Document excerpt:
• • • • • • •

# Imports

In [43]:
# Import the required libraries 
from sklearn.feature_extraction.text import TfidfVectorizer
from keras.models import Sequential
from keras.layers import Dense, Dropout
from keras.utils import np_utils
from sklearn import datasets
from sklearn.model_selection import train_test_split
from sklearn.metrics import accuracy_score
import numpy as np

In [9]:
from sklearn import datasets

## Processing Dataset

In [10]:
text_dir = 'D:\\Tu Beo\\Education\\FoodVisor\\data\\UPMC_Food101\\texts_txt'

In [None]:
all_texts = datasets.load_files(text_dir, 
            description=None, categories=None, load_content=True, shuffle=True, 
                                        encoding='utf-8', decode_error='strict', random_state=0)

In [15]:
all_texts.keys()

dict_keys(['data', 'filenames', 'target_names', 'target', 'DESCR'])

• • • • • • •

Stated goal A:
In the dataset-loading notebook, what value is passed as random_state to load_files?
Stated goal B:
Please continue the dataset-loading notebook after its final output line.
The listing comes from a different source than the dataset-loading notebook.

Data block:
• • • • • • •

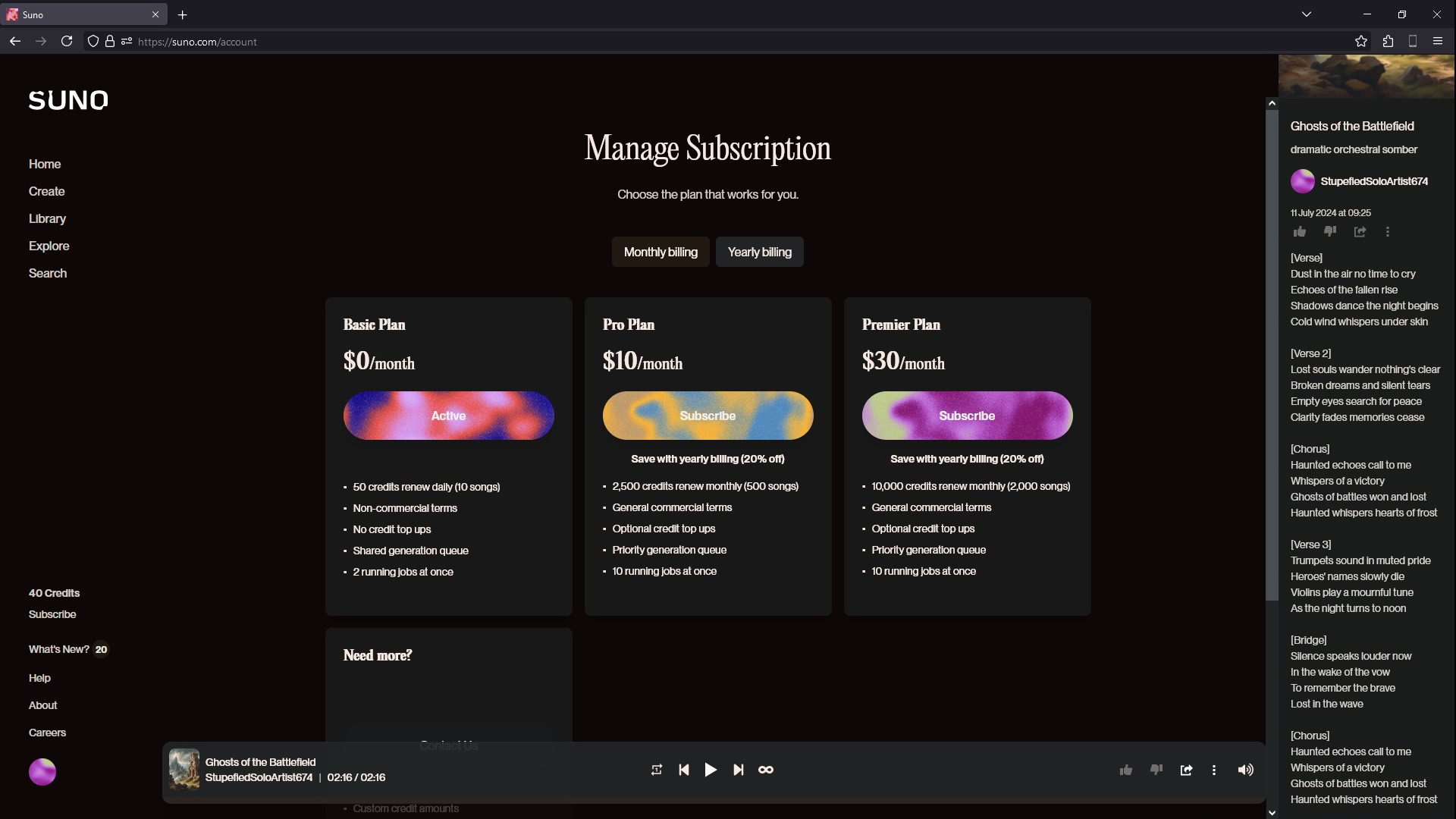Viewport: 1456px width, 819px height.
Task: Mute the volume speaker icon
Action: [x=1245, y=770]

• • • • • • •

Written answer A:
0

Written answer B:
In [16]:
all_texts.filenames[:5]

array(['D:\\Tu Beo\\Education\\FoodVisor\\data\\UPMC_Food101\\texts_test_txt\\apple_pie\\apple_pie_181.txt',
       'D:\\Tu Beo\\Education\\FoodVisor\\data\\UPMC_Food101\\texts_test_txt\\baklava\\baklava_636.txt',
       'D:\\Tu Beo\\Education\\FoodVisor\\data\\UPMC_Food101\\texts_test_txt\\apple_pie\\apple_pie_573.txt',
       'D:\\Tu Beo\\Education\\FoodVisor\\data\\UPMC_Food101\\texts_test_txt\\apple_pie\\apple_pie_493.txt',
       'D:\\Tu Beo\\Education\\FoodVisor\\data\\UPMC_Food101\\texts_test_txt\\apple_pie\\apple_pie_203.txt'],
      dtype='<U100')

In [17]:
all_texts.target_names[:5]

['apple_pie', 'baby_back_ribs', 'baklava']

In [18]:
all_texts.target[:5]

array([0, 2, 0, 0, 0])

In [26]:
text_train,text_test , y_train, y_test = train_test_split(
    all_texts.data, all_texts.target, test_size=0.33, random_state=42)

In [27]:
# Feature Engineering 
print ("TF-IDF on text data ... ")
tfidf = TfidfVectorizer(binary=True)
X_train = tfidf.fit_transform(text_train).astype('float16')
X_test = tfidf.transform(text_test).astype('float16')
print ("Done ! ")

TF-IDF on text data ... 


In [29]:
X_train.shape

(1765, 57452)


In [33]:
__, num_words = X_train.shape
num_classes = len(all_texts.target_names)

## Create Keras model

In [34]:
# Model Training 
def build_model():
    model = Sequential()
    model.add(Dense(256, input_dim=num_words, activation='relu'))
    model.add(Dropout(0.3))
    model.add(Dense(200, activation='relu'))
    model.add(Dropout(0.3))
    model.add(Dense(160, activation='relu'))
    model.add(Dropout(0.3))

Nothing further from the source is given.